Jupiter will remain in the ESE and SE in the morning and creep higher as the month progresses. Mars will also stay in the ESE as it closes in on the Sun.

For the night star gazers, look for Venus in the western sky shortly after sunset. Saturn will also be visible in the east to ESE at dusk. It will reach its peak brightness for the year on Sunday, March 8.

The Moon in Motion:

First Quarter: Wednesday, March 4
Full Moon: Tuesday, March 10
Last Quarter: Wednesday, March 18
New Moon: Thursday, March 26

The full moon for March has an interesting name. It is known as the Worm Moon. Native Americans gave it this name because at the time of this spring Moon, the ground begins to soften and earthworm casts reappear, inviting the return of robins.

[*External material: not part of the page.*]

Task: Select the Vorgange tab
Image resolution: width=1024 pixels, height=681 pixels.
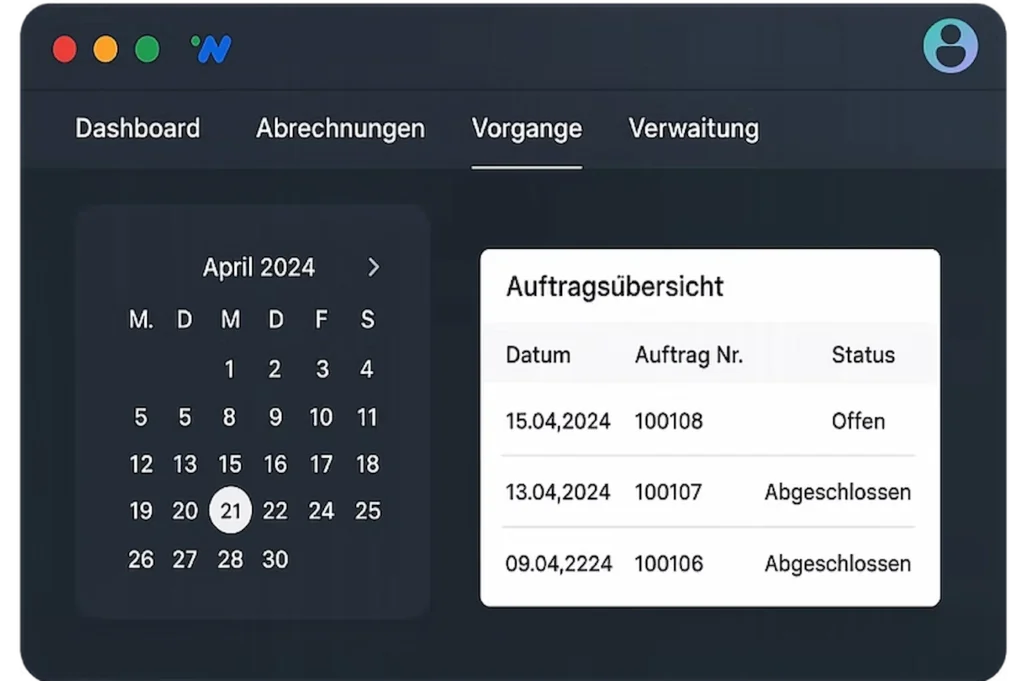Action: pos(526,129)
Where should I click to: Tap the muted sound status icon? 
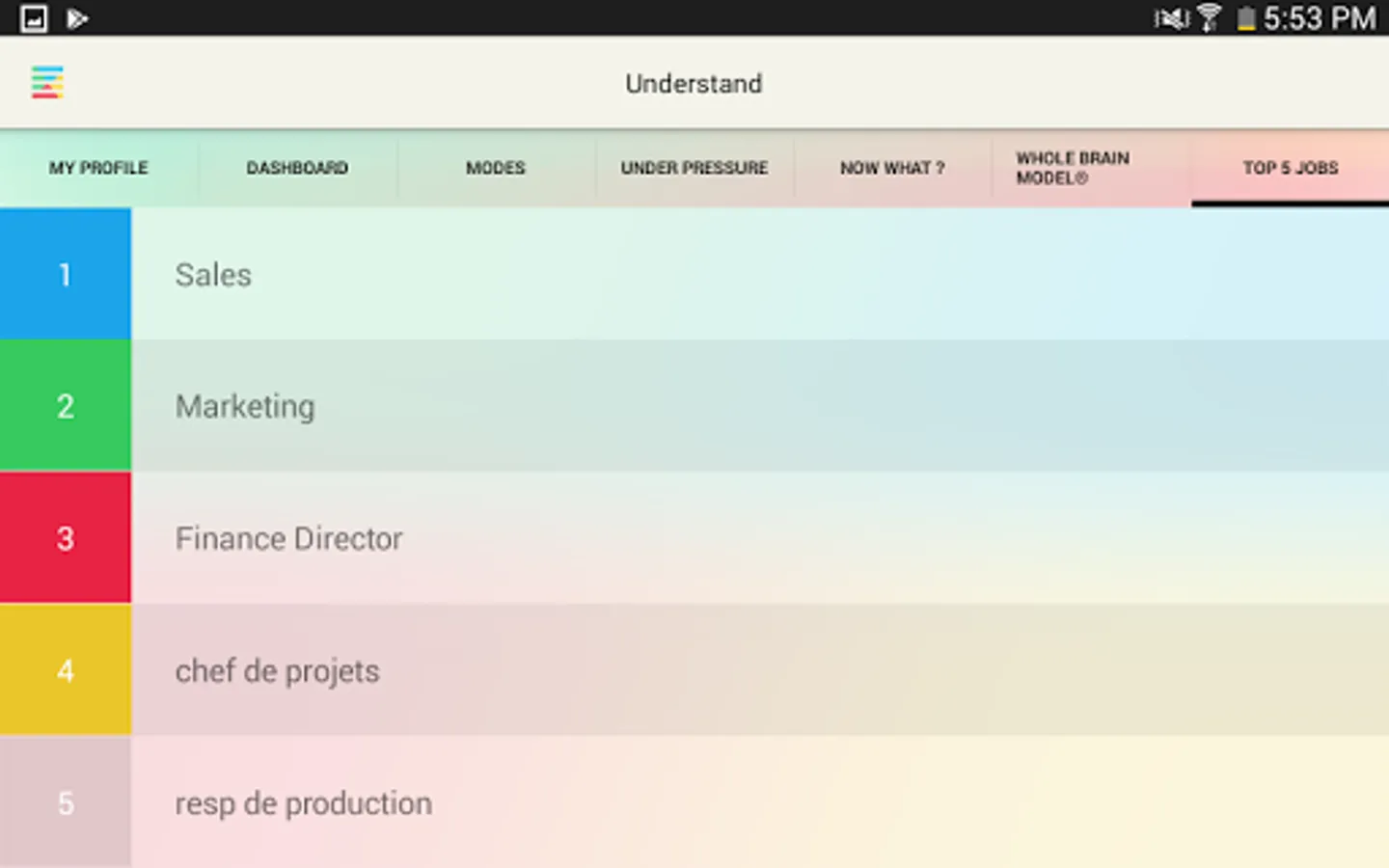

It is also known as the Sap Moon, because it marks the time when maple sap begins to flow and the annual tapping of maple trees begins.

From the History Books:

In the mid-1960s, the Soviet cosmonauts achieved an amazing first in space history. The Americans and Soviets both fought for space supremacy, but the Soviets were the first to complete a successful spacewalk.

Alexei Leonov accomplished the feat on March 18, 1965. While his crewmate, Pavel Belyayev, waited inside the Voskhod 2 spacecraft, Leonov became the first human to ever walk in the vacuum of space as he braved 10 minutes outside the craft's airlock.